4. Roll two Doubles Froths (Froth), but their Malaises also apply (Malaise).
I wrote up mushrooms a while ago as a race for Mimics & Miscreants, but there's a lot more fascinating stuff in kingdom Fungi than just generic scavenging, biodegrading masses of fungal matter. Here's some of them!
1. Armillarians: Reroll STR. You can consume a human-sized corpse to increase your size by 1 category for an hour, or d6 rounds of strenuous activity like combat. You can stack this a number of times equal to your level, but you need exponentially more corpses. You emit a nauseating stench that is detectable from across a room, and disgusts most mortals.
Beneath the skin of the world lies a fungal bloom larger than nations, deeper than seas, vast and cold and unsympathetic. The armillarians are its envoys. They swaddle themselves in skins and furs and douse themselves in perfumes to walk among the surface world.

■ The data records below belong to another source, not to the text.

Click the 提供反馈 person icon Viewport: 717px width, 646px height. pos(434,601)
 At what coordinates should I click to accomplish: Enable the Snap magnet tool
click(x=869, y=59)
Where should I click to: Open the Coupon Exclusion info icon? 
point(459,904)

When they hunger, or simply wish to grow (and growing is their one and only driving force), they consume, for the surface is a banquet and all meat - living or dead - a new entree. 2. Cordyceps: Reroll DEX. You can split off hand-sized parts of yourself to throw at enemies. They must save or the chunk takes root, and forces them to obey one command (chosen when you split off the part) until they next rest. This command can't be innately harmful. Each piece you split off costs 2 HP. You roll to restore HP with disadvantage.

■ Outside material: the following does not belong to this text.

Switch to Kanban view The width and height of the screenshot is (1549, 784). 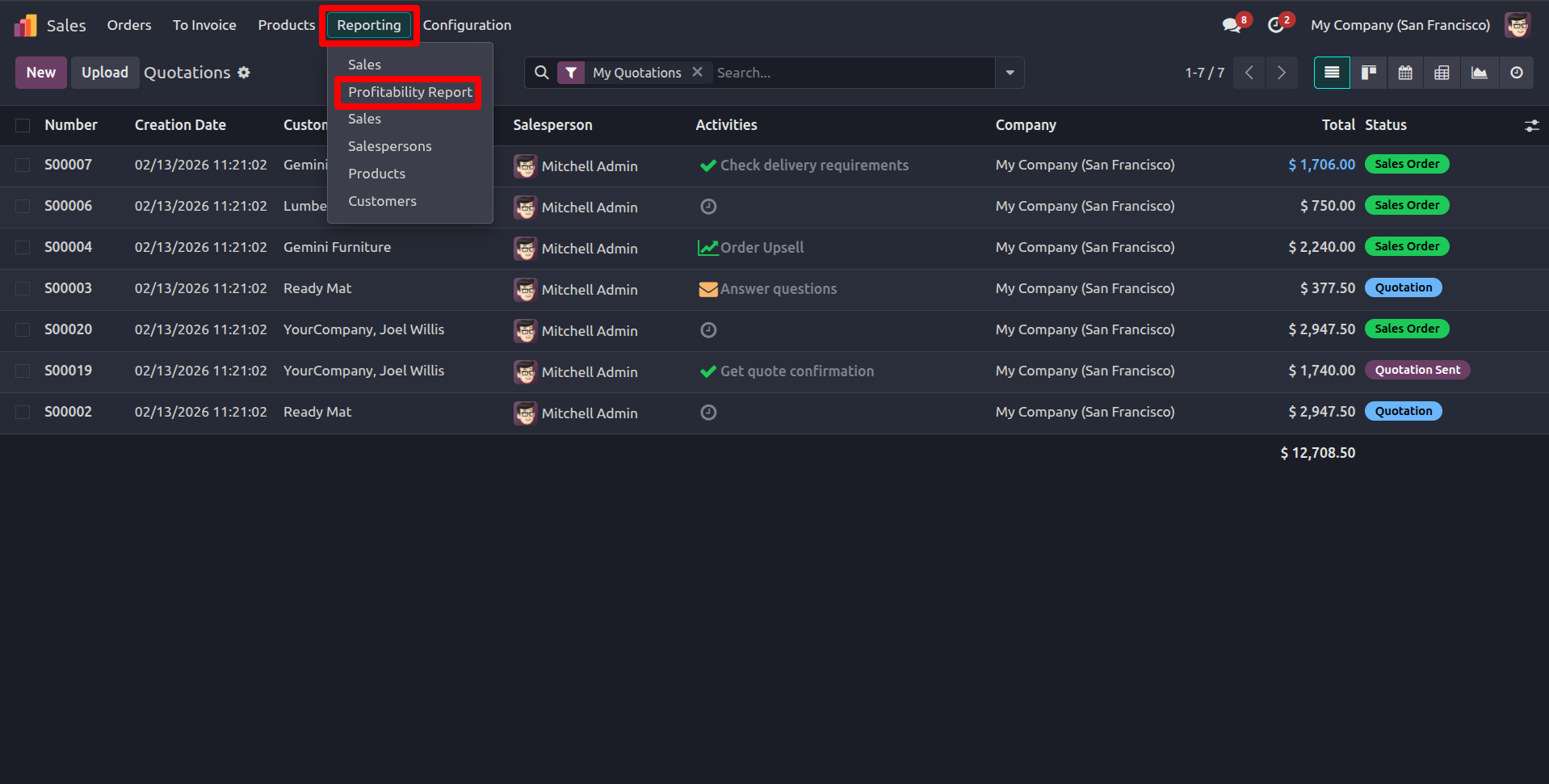pyautogui.click(x=1368, y=73)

The cordyceps keep to their own in the deep woods, hunting prey with gruesome efficacy. It is rare you see a whole cordyceps; they wear no garments, to facilitate the tearing of spore-fruits from their flesh, which they fling at prey - or more dangerous game. Their monocular visages inspire a cold, silent terror when they come to trade. None dare become the first to turn against friend in the service of fungal reproduction.
3. Lichenfolk: Reroll CON. All wounds until death are treated as the lowest level wound of that type. You move at half speed.
There are lichenfolk everywhere, they just don't like to advertise it. They're more than content to bask in the sun, spooled out across rocks and the sides of trees, letting their thoughts slow to a crawl. Yet when their rest is threatened they congeal, flowing into humanoid form, a mass of alien matter that doesn't stop until either it finds peace once more or dies in the process. 4. Moldfolk: Reroll INT. Your attacks deal necrotic damage in addition to their other damage types. You're an amalgamation of decaying matter held together by your mold, and can't heal. You must instead find a new healthy bunch of matter to animate and feed on. The matter might disagree with this if it can think for itself.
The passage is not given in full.